Stored data entries:

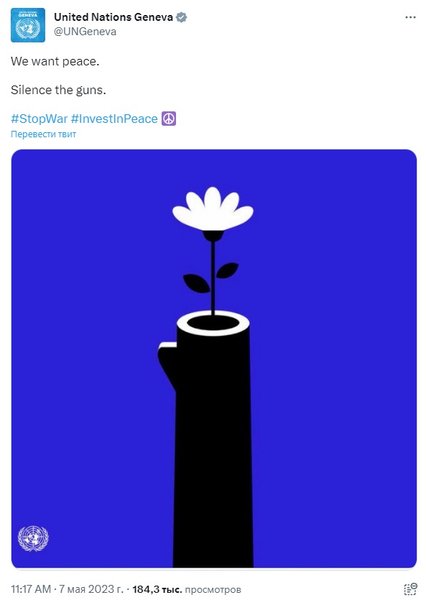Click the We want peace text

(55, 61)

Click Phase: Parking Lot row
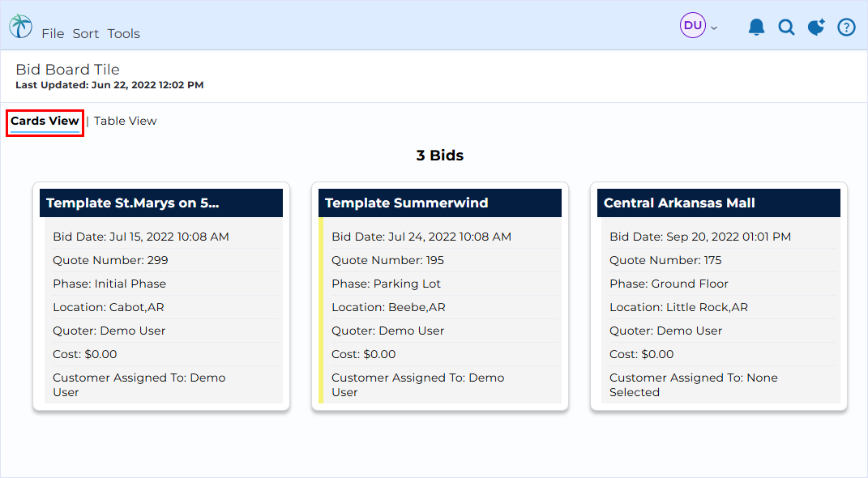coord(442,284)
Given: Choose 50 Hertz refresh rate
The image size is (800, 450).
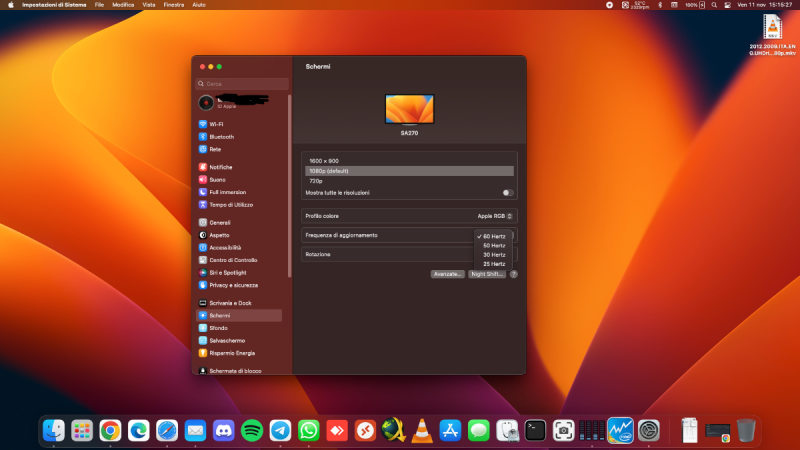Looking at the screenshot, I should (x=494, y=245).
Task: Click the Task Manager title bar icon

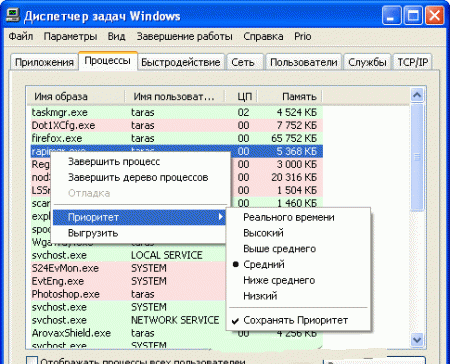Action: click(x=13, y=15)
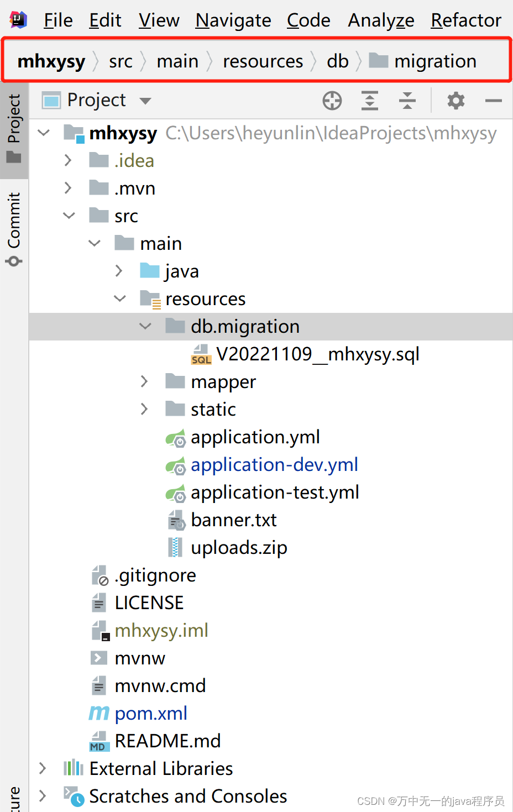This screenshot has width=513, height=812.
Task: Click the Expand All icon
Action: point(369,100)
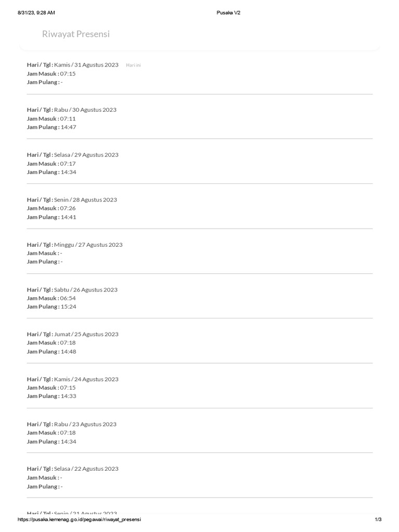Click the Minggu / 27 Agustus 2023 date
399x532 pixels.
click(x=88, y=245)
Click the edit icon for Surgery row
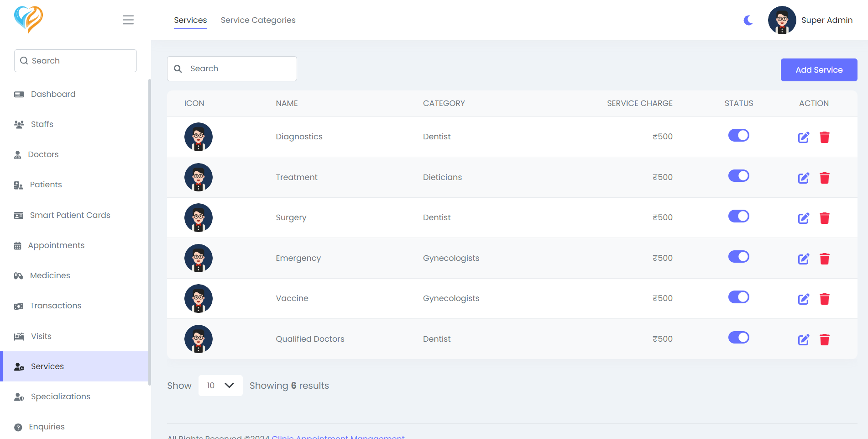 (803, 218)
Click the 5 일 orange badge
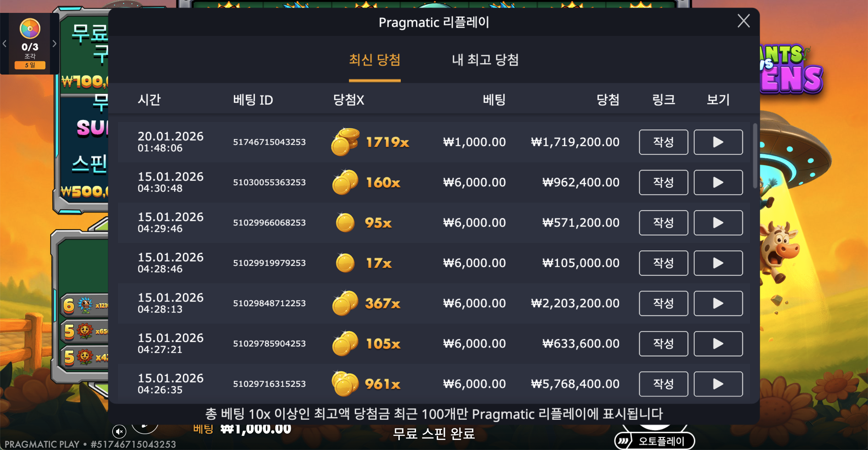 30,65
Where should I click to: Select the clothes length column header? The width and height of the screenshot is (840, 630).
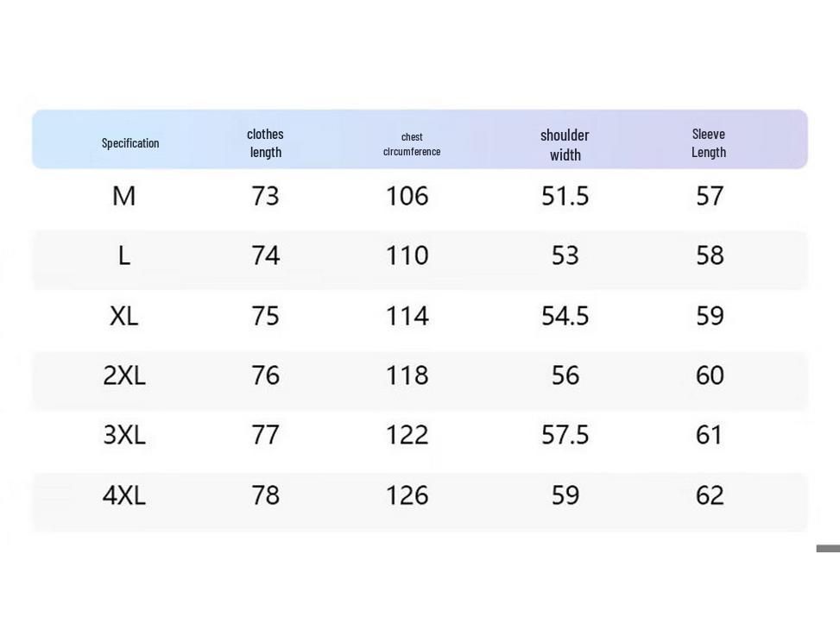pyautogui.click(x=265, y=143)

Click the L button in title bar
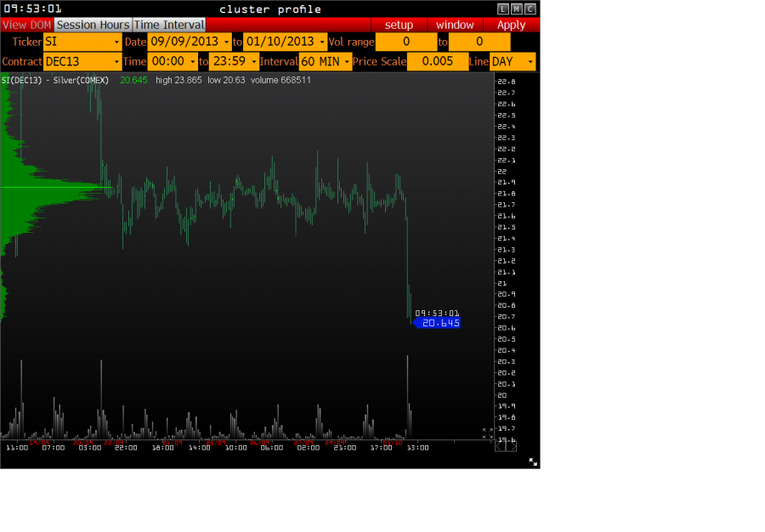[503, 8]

**ACTION ITEM:**
With pictures omitted, restate word for word every line above from the one containing "Click the edit icon for Surgery row" to the end of the entries.

**ANSWER SPACE:**
Click the edit icon for Surgery row
 (803, 218)
Click the 5 일 orange badge
 30,65
Where should I click to: Select the clothes length column header? The width and height of the screenshot is (840, 630).
pyautogui.click(x=265, y=143)

Click the L button in title bar
[503, 8]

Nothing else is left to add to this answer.